01 July 2020
Struggling against powerful roaring waters, eddies, swirls and stoppers; Canoe Slalom sees athletes battling the forces of pure nature. For many, Canoe Slalom is the ultimate challenge; a gruelling test of speed, agility and precision with all the excitement of whitewater rapids. Canoe Slalom translates brilliantly to the TV screen, and for spectators who are close to the river, the thrills are intense.
300m of excitement: Paddlers must navigate a sequence of gates in number order set up over challenging rapids, waves, eddies and currents on a 300m stretch of whitewater. The gates consist of pairs of poles, if the paddler touches a pole or misses a gate altogether then penalty seconds are added to their timed run (2 seconds for touching a pole with any part of their body, boat or blade, 50 seconds for missing a gate).
Different boat types: There are two boat types, Kayaks (K) and Canoes (C). In a Kayak the paddler sits and uses a double ended paddle. In the Canoe the paddler uses a single bladed paddle and kneels. Different disciplines: There are Kayak events, for men and women, in single (K1) boats, and Canoe events in single (C1) and for men in double (C2) boats (the C2 category will no longer be in the Olympic Games after 2016). Team races: In the team events, three boats (K1, C1 or C2) start together and the athletes decide who leads and who follows.
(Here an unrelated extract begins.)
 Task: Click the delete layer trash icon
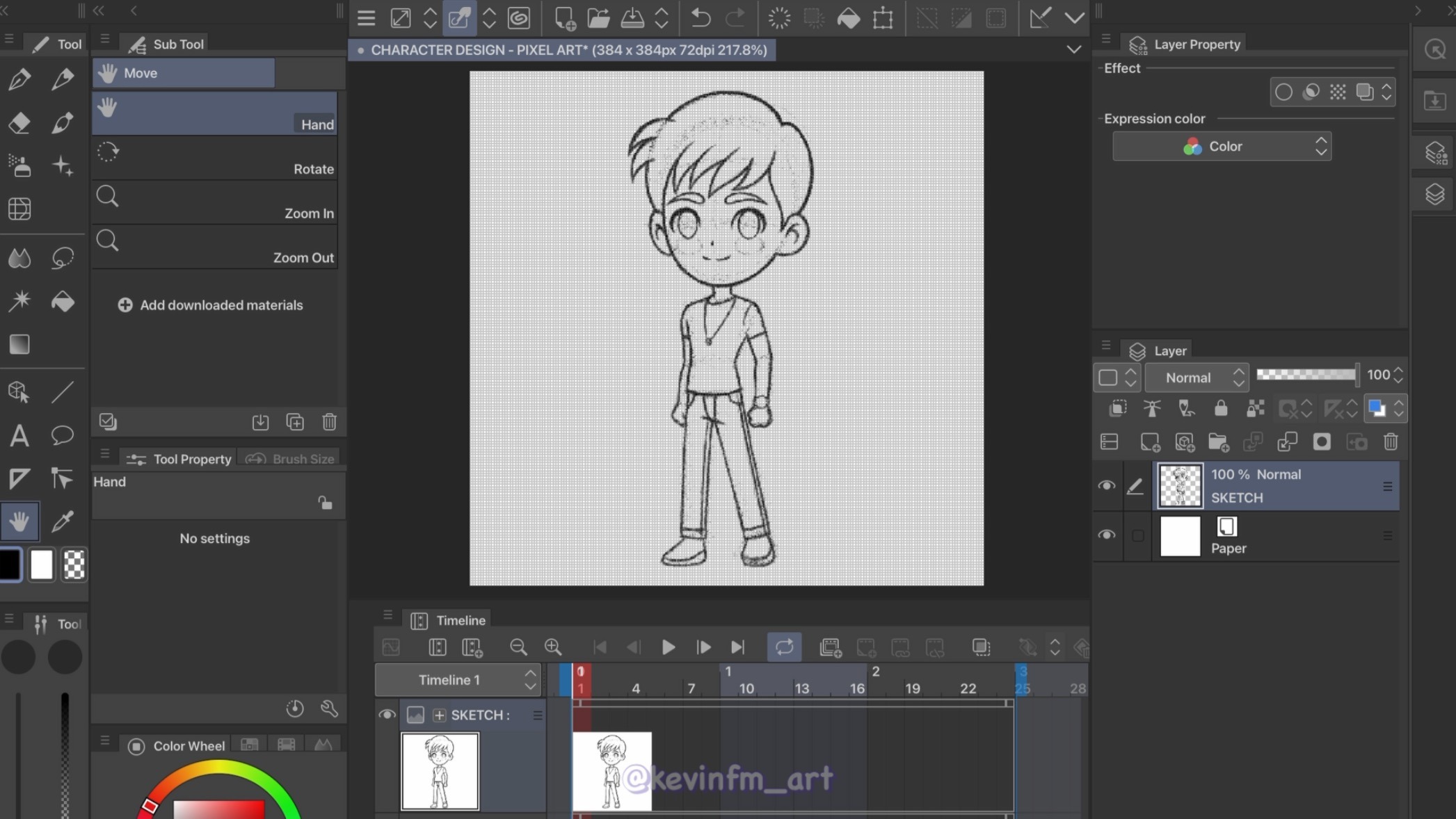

The three boats follow each other and negotiate the gates in the quickest succession possible. The time of the run is recorded as the last boat crosses the finish line. For men and women: Traditionally Canoe has been exclusively for men but there is a growing women’s contingent and Women’s C1 will be included as an Olympic discipline for the first time at the Tokyo Games in 2020, replacing the men's C2 discipline. Joe Clarke made history at the Rio 2016 Olympics winning GB's first Kayak Gold Medal in the Men's K1. Following the Rio Games GB's Olympic medal haul in Slalom now stands at nine. 2016 was the most successful Olympics going one better than the Gold and Silver medals won in the C2 at London 2012.